MATERIAL FOR THIS EXERCISE:
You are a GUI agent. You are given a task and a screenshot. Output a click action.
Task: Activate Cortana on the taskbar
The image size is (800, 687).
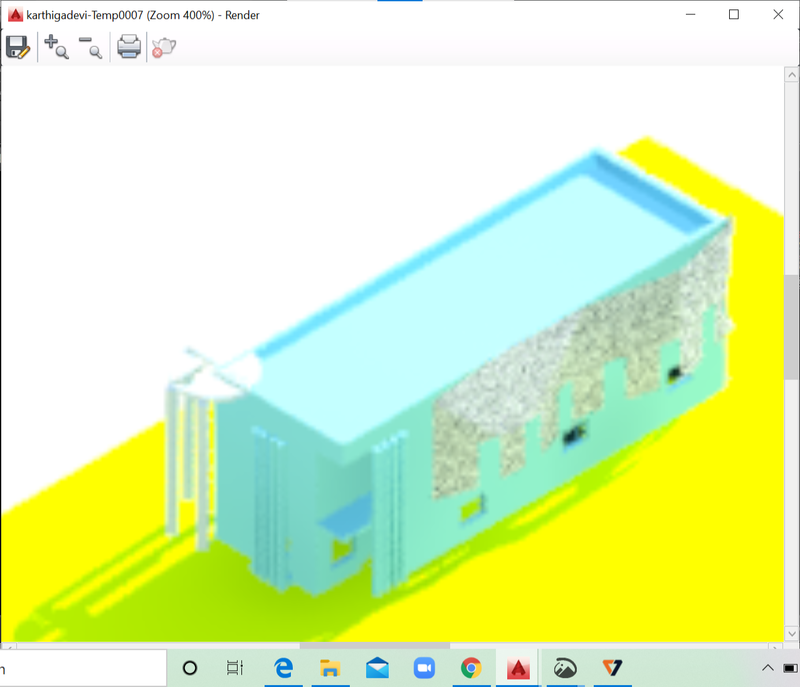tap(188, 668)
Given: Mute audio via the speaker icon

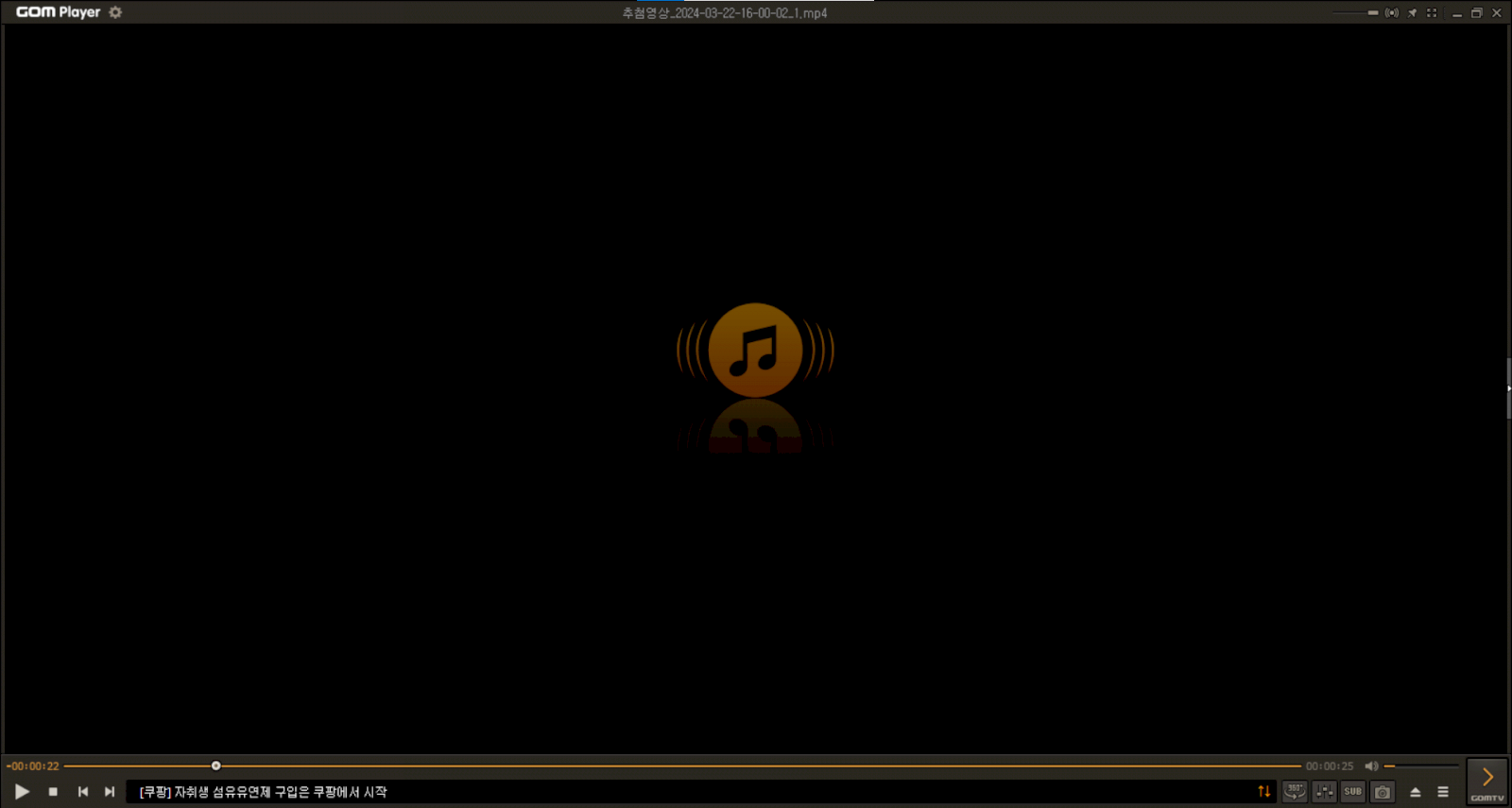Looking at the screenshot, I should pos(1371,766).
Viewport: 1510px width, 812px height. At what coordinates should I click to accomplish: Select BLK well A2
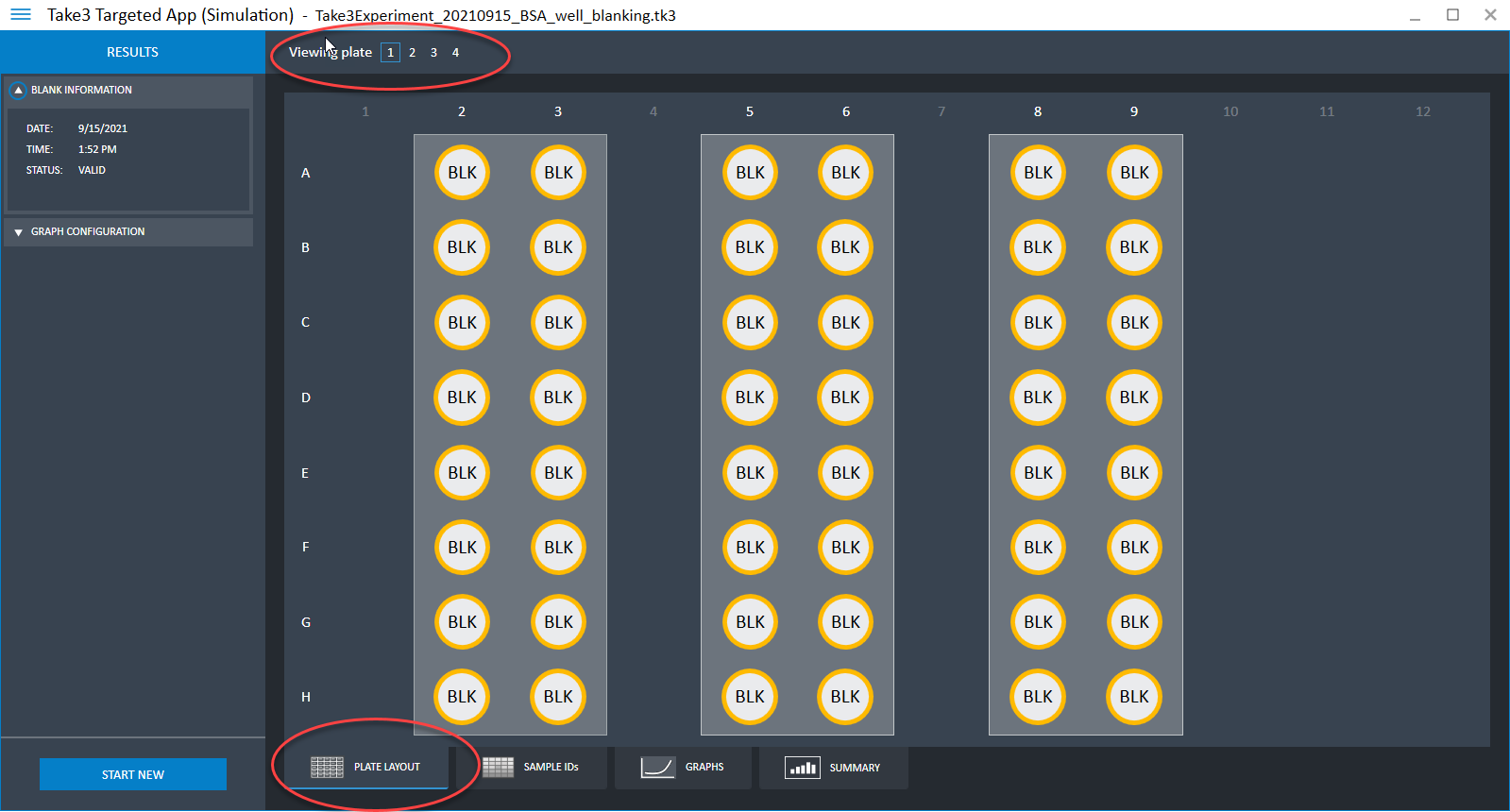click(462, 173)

INSTRUCTIONS TO FOLLOW: Copy out word for word the items from the line containing "Viewport: 1510px width, 812px" through the end, leaving out the pictures.

FULL OUTPUT:
Viewport: 1510px width, 812px height. At what coordinates should I click to accomplish: Select BLK well A2
click(462, 173)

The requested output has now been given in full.